Sur un fond à damier bleu, rouge et or semblable au fond de la Nativité précédente, la Vierge est allongée sur le coté droit, le visage appuyé sur la main droite, selon un schéma très habituel pour le thème des Vierges couchées ; elle porte une chemise rouge et le manteau bleu qui couvre la tête, cachant les cheveux. Elle tourne le dos à l'Enfant qui, langé, nimbé, se repose (un oeil ouvert) sur un haut berceau rectangulaire. L'âne et le bœuf veillent sur lui Une fois de plus, Joseph porte la canne, la barbe, le chapeau ou bonnet juif, et, toujours placé en écart, il médite. Les postures sont figées, et celle de la Vierge, notamment, évoque les représentations analogues des tympans des cathédrales (Chartres, Sens).

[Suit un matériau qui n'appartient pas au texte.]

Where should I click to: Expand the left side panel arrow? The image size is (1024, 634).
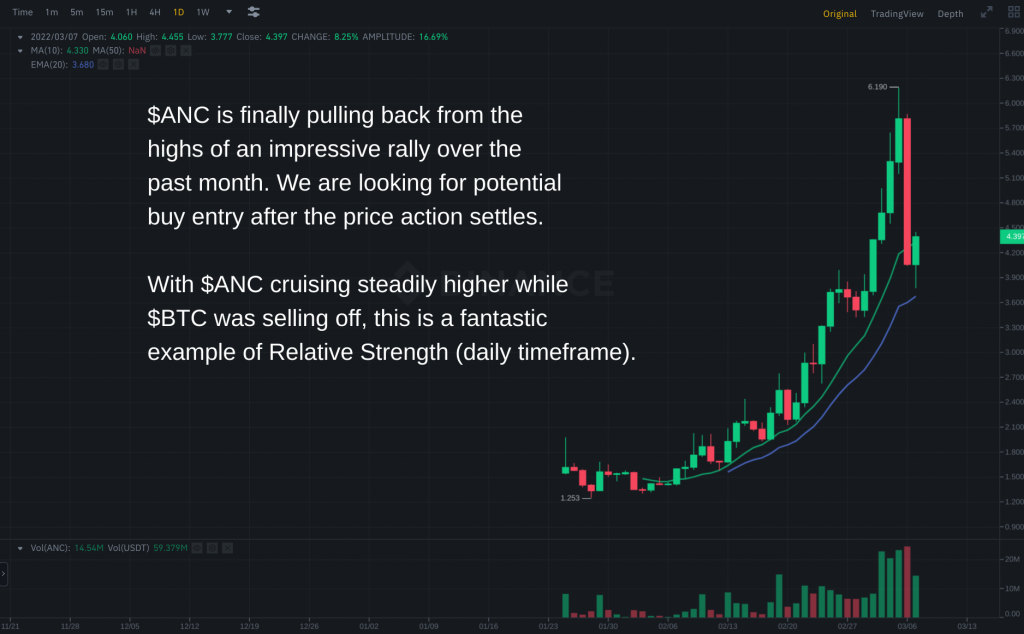coord(3,574)
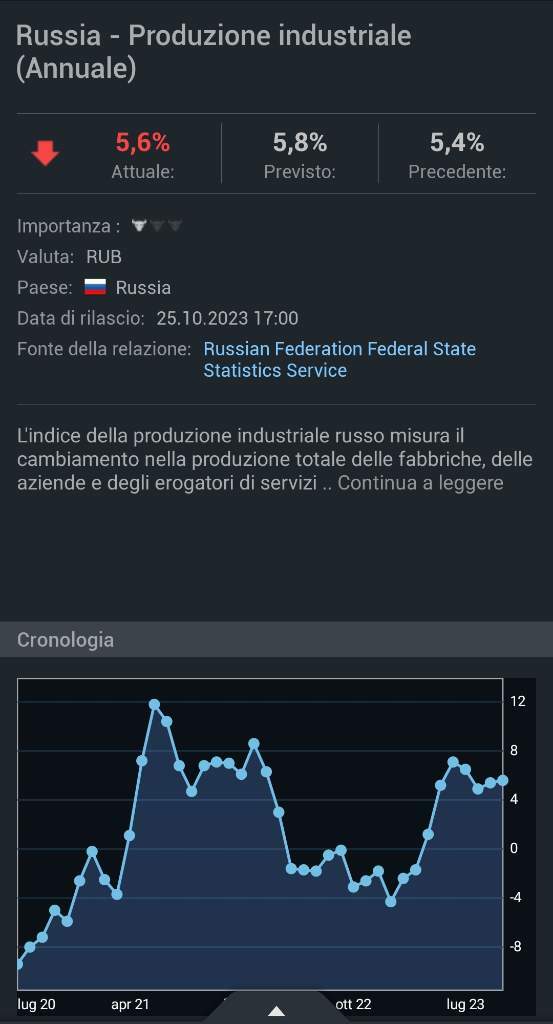The image size is (553, 1024).
Task: Expand the bottom panel up arrow
Action: (277, 1011)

IV. Livre d'Heures du XVe siècle.
Adoration des bergers, Livre d'Heure du début du XVe siècle, produit en Bretagne, artiste inconnu. MS0029, Folio F.47.
Cette scène diffère légèrement car il ne s'agit plus d'une Nativité, mais d'une Adoration des Bergers. Le Psaume est toujours le même, Deus in abuitorium, Ps 70.
La Vierge est à demi-assise dans un vrai lit, dans de bons draps recouvert d'une couverture rouge frappée de motifs d'or, et ce lit semble trouver place dans la chambre d'un château ou d'une chapelle médiévale au style gothique, sous un riche dais, un ciel de lit rouge et or. Mais, curieusement, on a introduit ici deux animaux, l'âne et le bœuf, et on a dressé une palissade d'osier tressé pour que cela ressemble à une pauvre étable de campagne.
Personne ne s'y trompe, et la Vierge aux cheveux longs est habillée d'une robe bleue bien ajustée à ses formes, bien cintrée à la taille ; elle montre à l'Enfant le Livre, celui qu'il lui reste à accomplir, mais dont ils connaissent tous les deux les lignes ; c'est d'ailleurs un livre où, en palimpseste, se déchiffre l'Ancien Testament et ses préfigurations du temps à venir.
L'Enfant a beau être nu, il est déjà très averti de cela, et il désigne à sa mère les bergers venus l'adorer, et que l'étoile envoyé par son Père a guidé jusqu'à eux ; et il les bénit, d'un geste assuré.
Ce sont des bergers, mais bien vêtus d'une robe longue et d'une chape qui réchauffe leurs épaules ; leurs cheveux sont coupés à la mode du temps, raie médiane, nuque dégagée. L'un d'eux n'a pas quitté sa serfouette.
Saint Joseph porte un costume assez identique, mais sa tête chenue est recouverte d'un capuchon. Sa canne en T et sa barbe grise en pointe ne le rajeunissent vraiment pas, et il est un peu ailleurs, regardant le bœuf qu'il caresse distraitement. J'éprouve pour lui une sympathie secrète et un peu apitoyée.
En conclusion, on découvre dans ces Nativités aux Vierges allongées du post-partum de nombreux points communs qui définissent un type iconographique, mais chaque scène est différente, sans stéréotypie, et l'une marque son originalité avec le Livre, l'autre avec l'allaitement, l'autre peint la pluie d'or de la Volonté divine, mais, dans tout les cas, le miracle d'une naissance virginale et sans conception laisse le pauvre Joseph ahuri, abasourdi, frappé de stupeur. C'est trop fort pour lui, ça le dépasse.